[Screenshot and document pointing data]
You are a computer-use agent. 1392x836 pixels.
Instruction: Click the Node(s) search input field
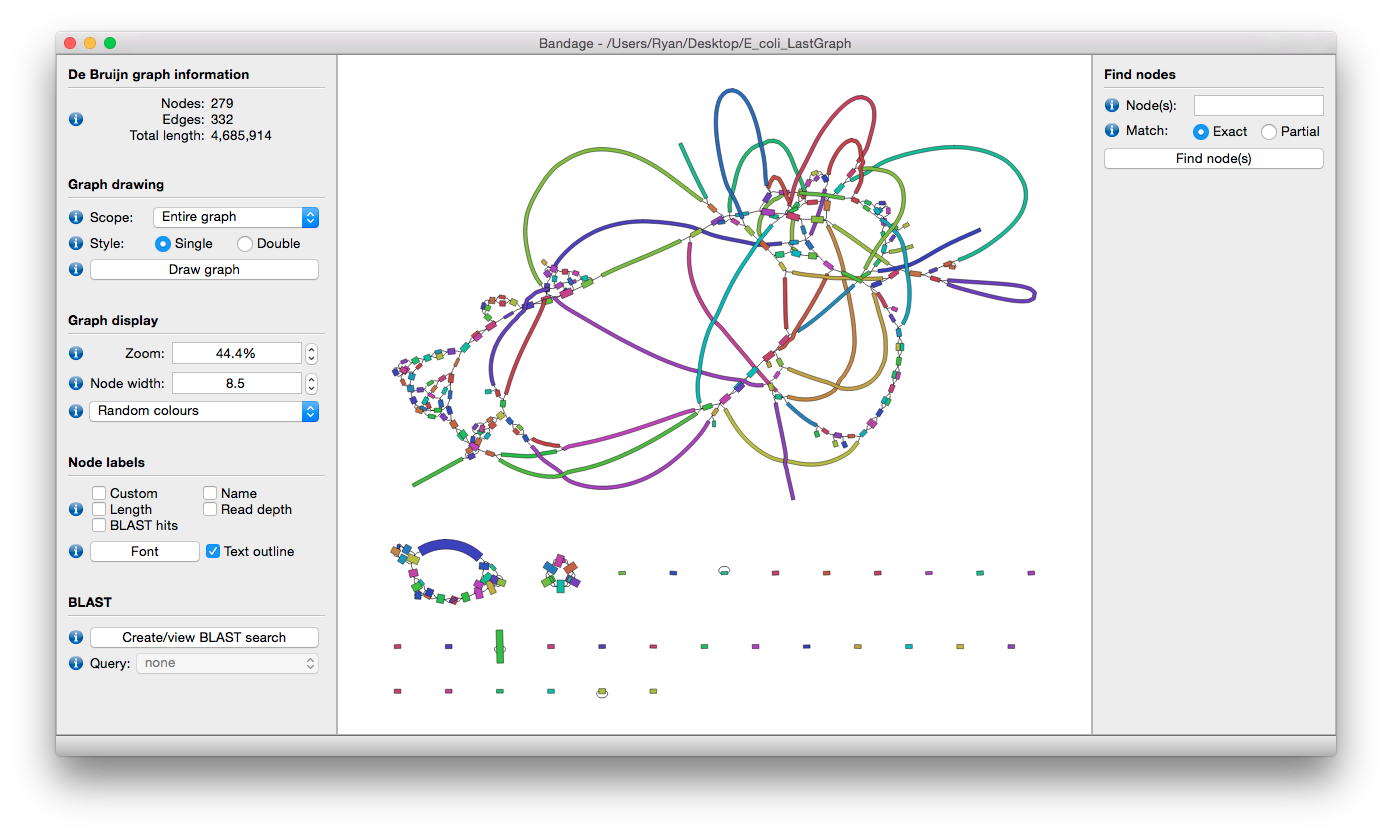pos(1258,105)
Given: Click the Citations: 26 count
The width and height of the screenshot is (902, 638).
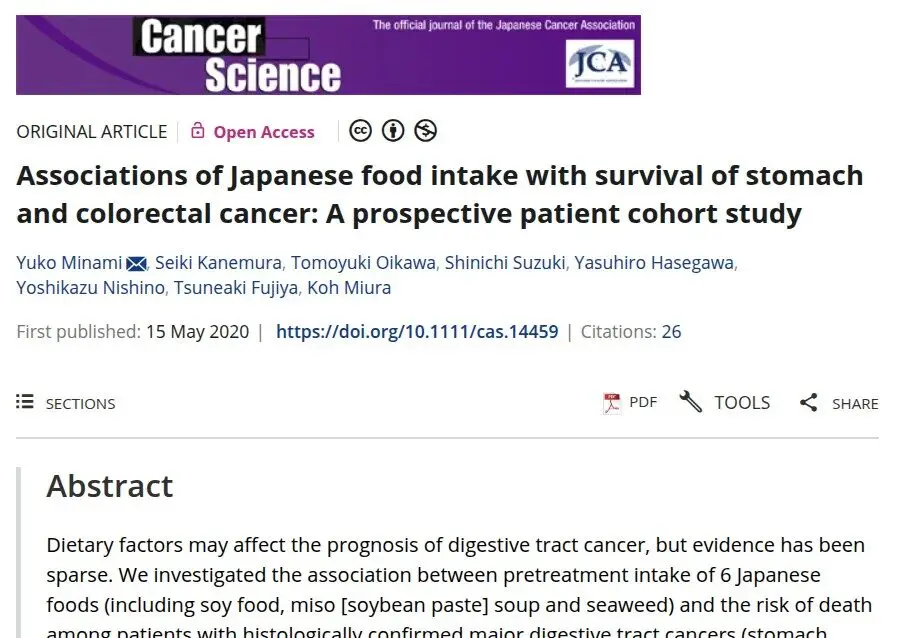Looking at the screenshot, I should [x=631, y=331].
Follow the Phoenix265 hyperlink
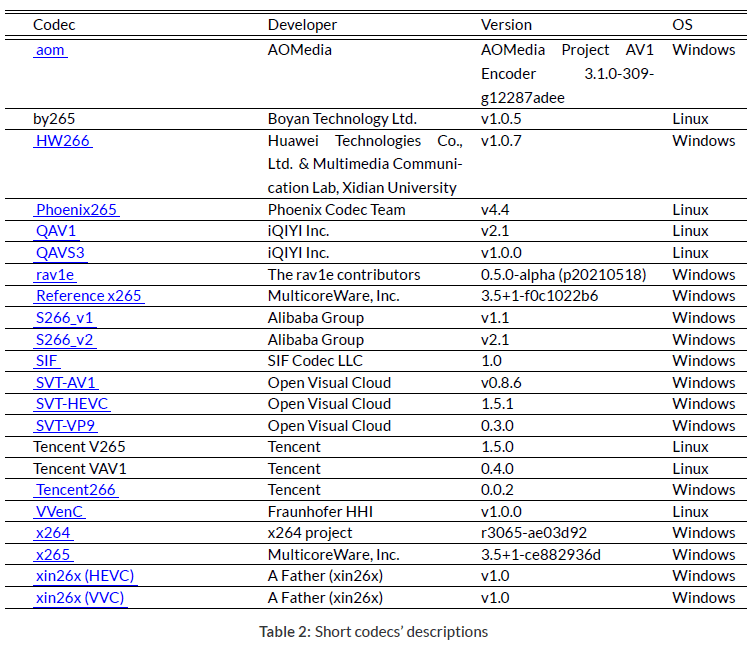 [76, 210]
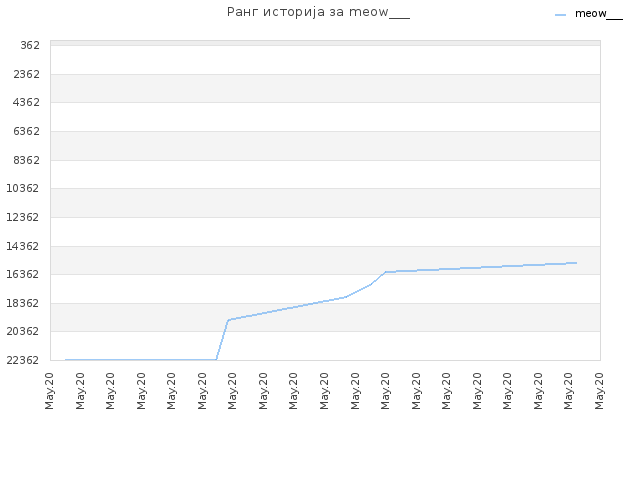This screenshot has height=480, width=640.
Task: Click the line's bend just above 16362
Action: [385, 272]
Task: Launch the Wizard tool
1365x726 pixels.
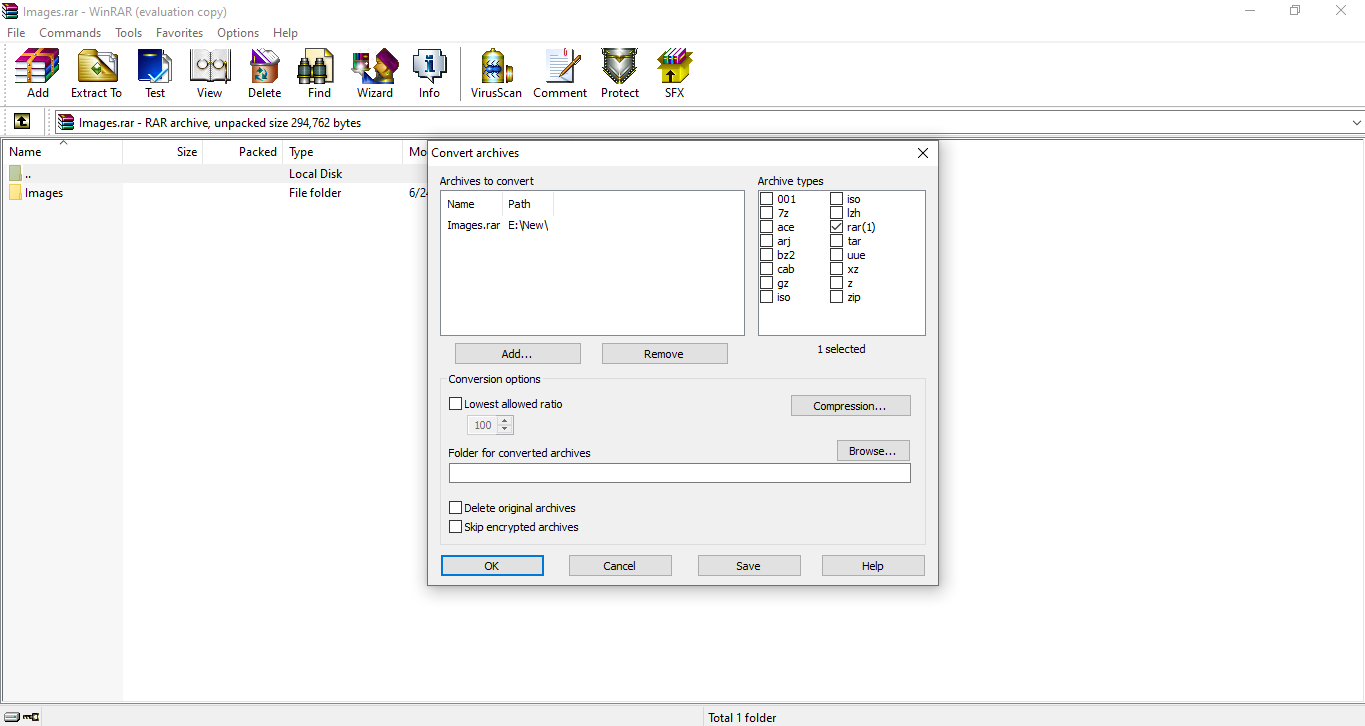Action: 374,70
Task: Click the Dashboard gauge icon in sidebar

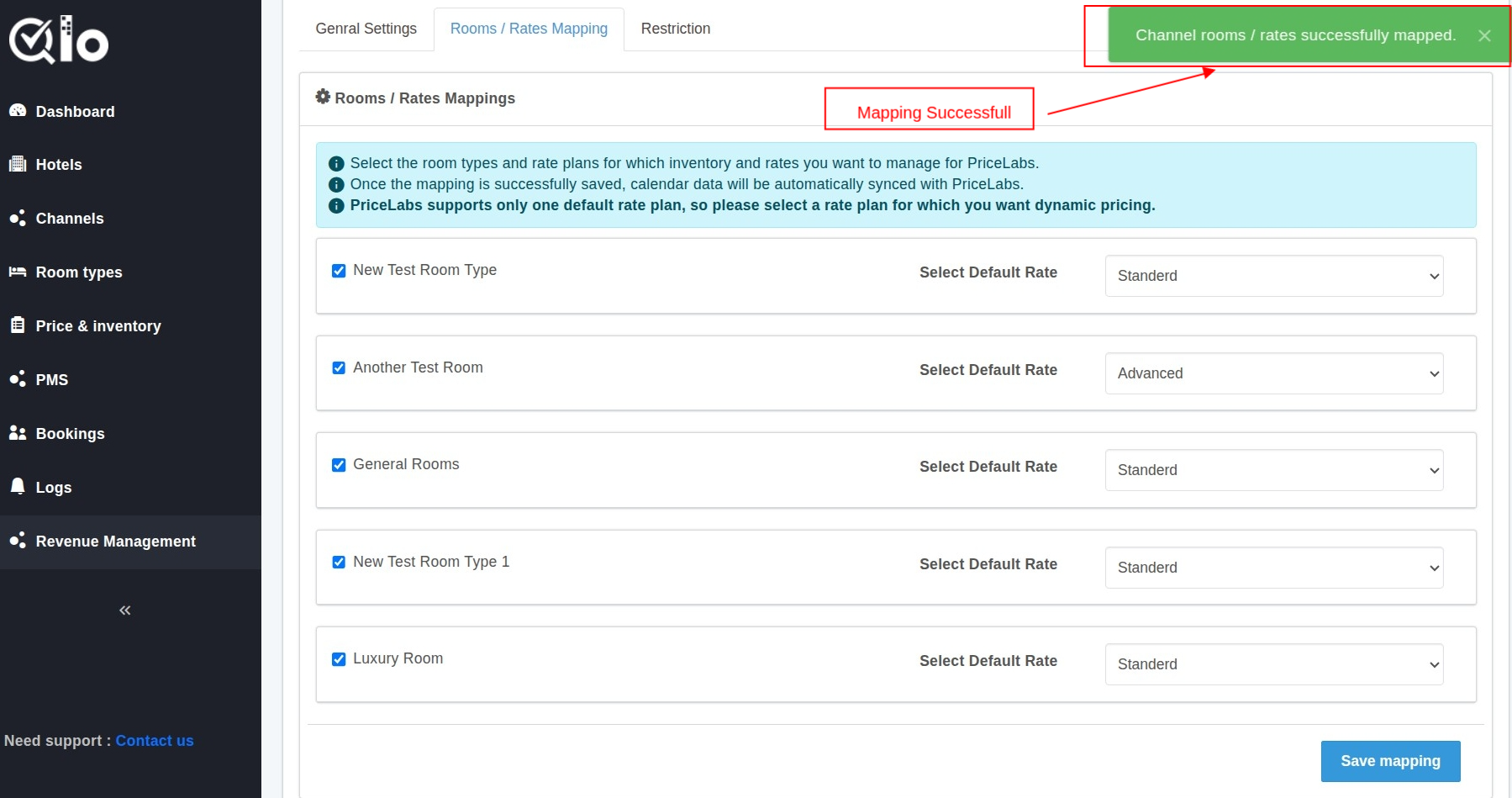Action: coord(18,111)
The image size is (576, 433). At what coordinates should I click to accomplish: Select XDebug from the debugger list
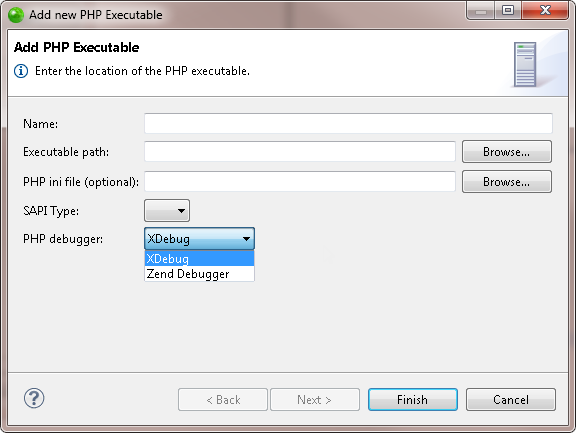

*STATED PROBLEM*
Pull out every line above that contains the word "pixels". Case counts, so copy only lines where it matches in capitalization too.

*SOLUTION TO THIS PROBLEM*
You are a computer-use agent. 1392x836 pixels.
1365x726 pixels.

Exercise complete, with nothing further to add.